Cost Savings Potential of Electronic Medical Records

Good news on the cost savings performance of Vista which is the VA's electronic medical record system:

A new study in the journal Health Affairs finds that while the system, "collectively called Vista, for Veterans Health Information Systems and Technology Architecture" was expensive, it has paid off, The Wall Street Journal reports. "'We conservatively estimate that the VA's investments in the four health IT systems studied yielded $3.09 billion in cumulative benefits net of investment costs by 2007,' say the authors, a team from Center for IT Leadership at Partners Healthcare in Charlestown, Mass. The results looks at measures such as reduced workloads, freed workspace and savings from items such as unneeded medical tests and avoided hospital admissions. The biggest VA outlay -- and its biggest savings generator -- was the Vista's Computerized Patient Record System, the home-grown system for electronic health records that was found by the study to cost $3.6 billion."

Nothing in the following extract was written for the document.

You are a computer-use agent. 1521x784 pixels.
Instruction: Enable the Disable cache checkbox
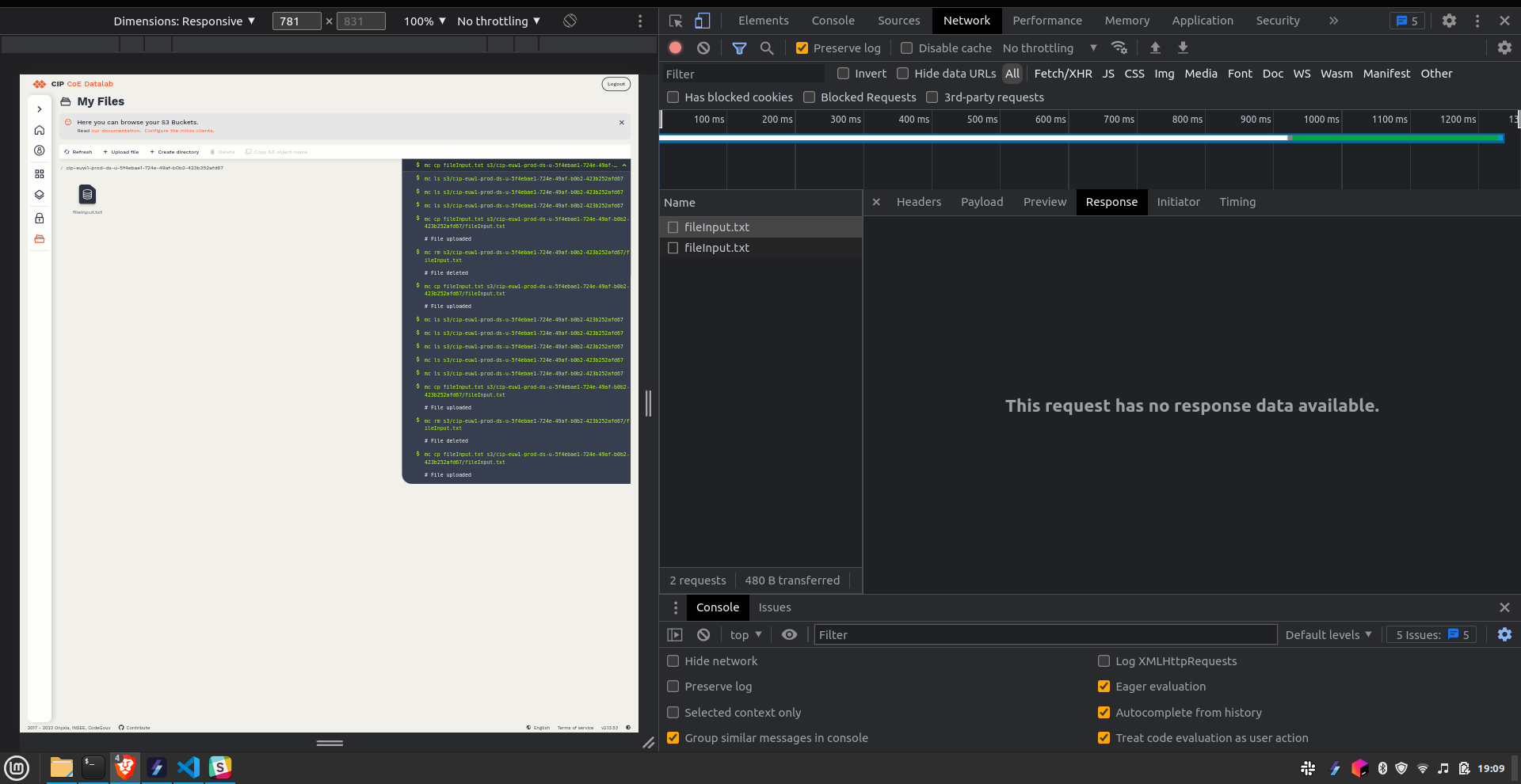[906, 48]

The study also found that the VA "had spent proportionally more on IT than the private sector but could claim better performance in such areas as cancer screening and better glucose measures for diabetics" (White, 4/6).

Vista is available for free off the VA website. It is also open sourced which means that users can update and improve it when needed. So why has such a proven, inexpensive system not been utilized by the private health care system? It is a very good question particularly since the use of numerous expensive private software solutions most likely will inhibit the ability of health care systems to share records when necessary.